━━━ Dataset content
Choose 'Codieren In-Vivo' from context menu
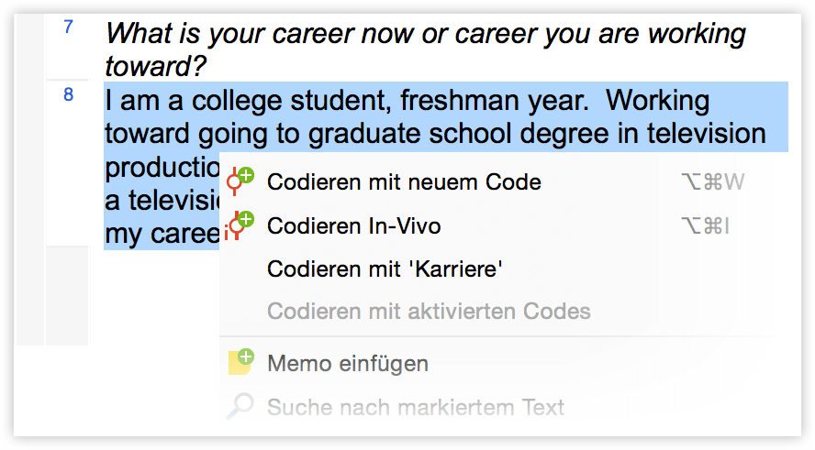354,226
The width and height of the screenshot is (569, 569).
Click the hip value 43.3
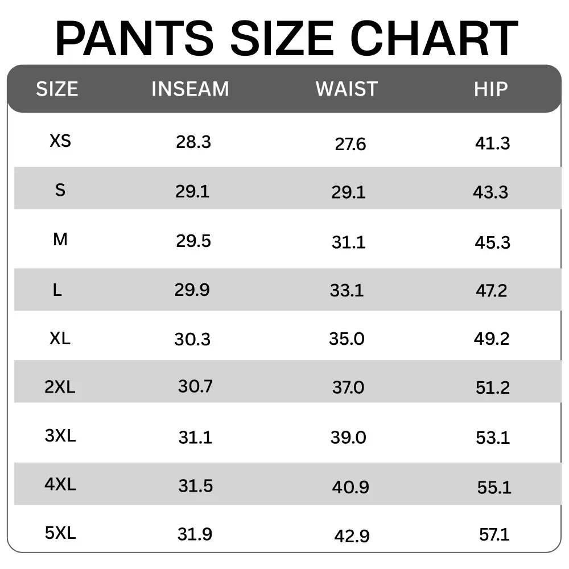click(x=490, y=192)
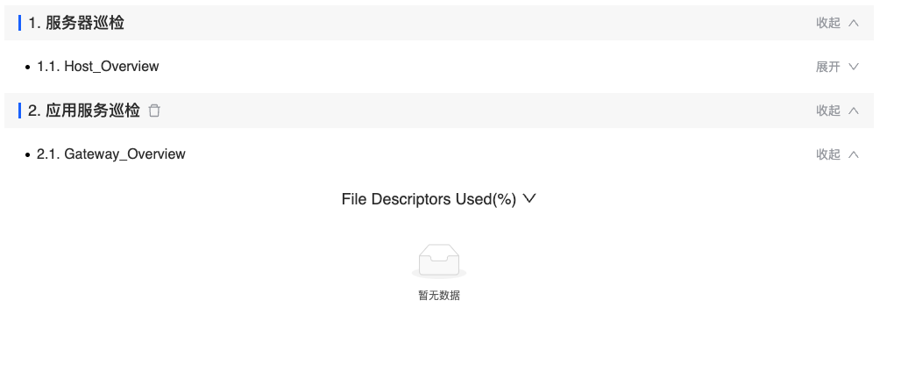Viewport: 908px width, 379px height.
Task: Collapse 服务器巡检 via its 收起 label
Action: click(828, 23)
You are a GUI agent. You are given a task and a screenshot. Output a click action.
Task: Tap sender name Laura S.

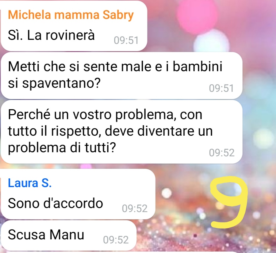pos(30,183)
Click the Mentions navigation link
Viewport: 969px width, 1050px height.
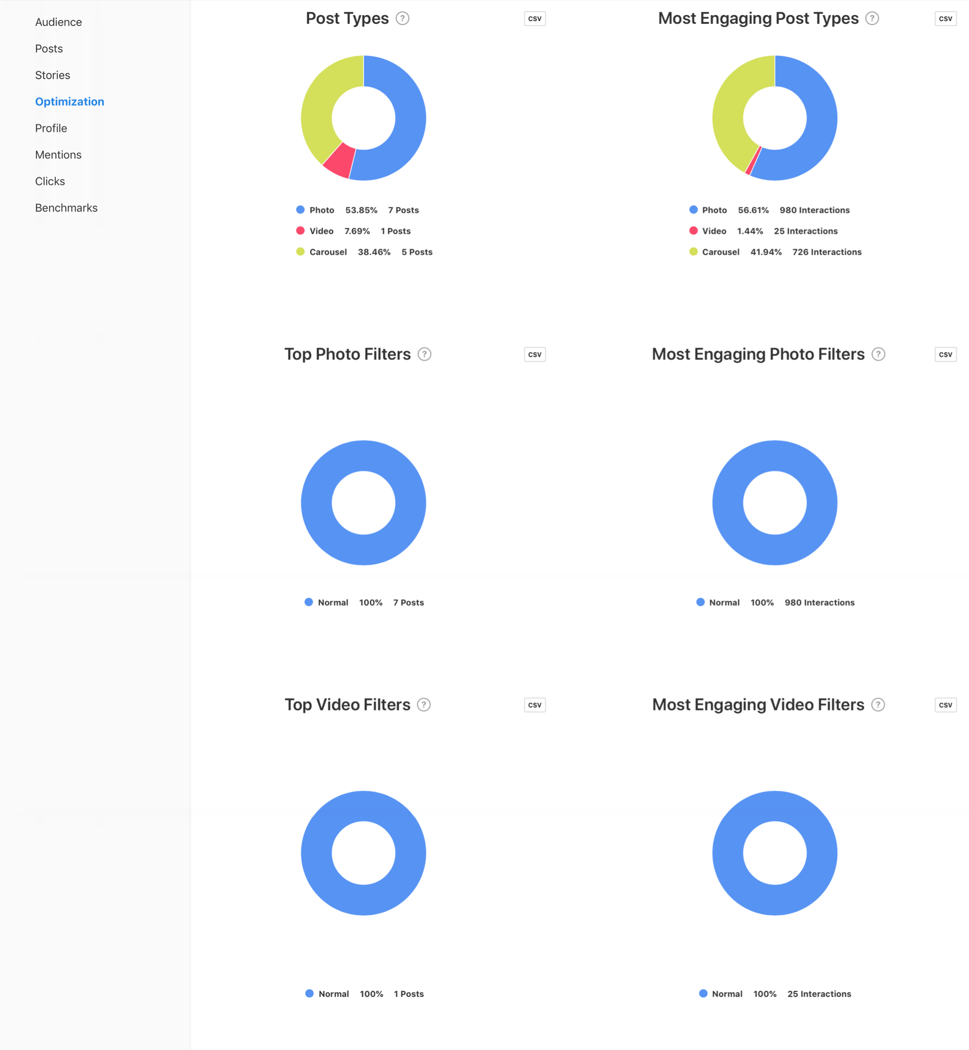(x=58, y=154)
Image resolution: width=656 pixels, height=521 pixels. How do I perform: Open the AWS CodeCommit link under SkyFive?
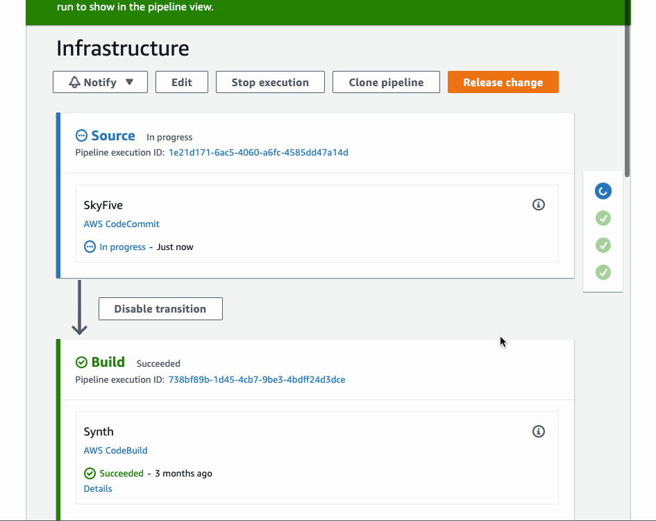click(x=121, y=224)
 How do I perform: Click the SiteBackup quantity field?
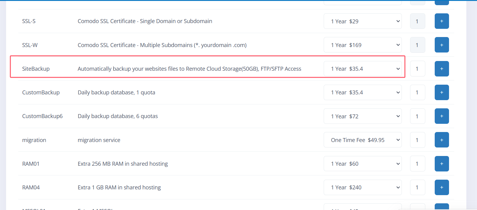417,69

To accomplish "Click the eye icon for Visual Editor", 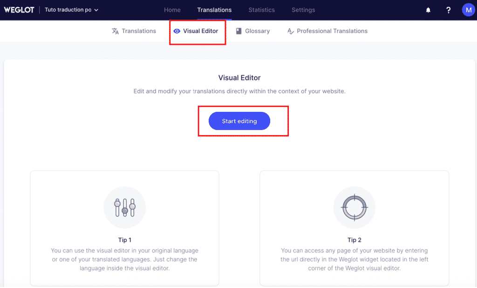I will pos(177,31).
━━━━━━
[Work instructions] Only lines holding "screenshot" are wanted; copy all of them from the listing.

[Written response]
The width and height of the screenshot is (569, 569).
You are a GUI agent. You are given a task and a screenshot. Output a click action.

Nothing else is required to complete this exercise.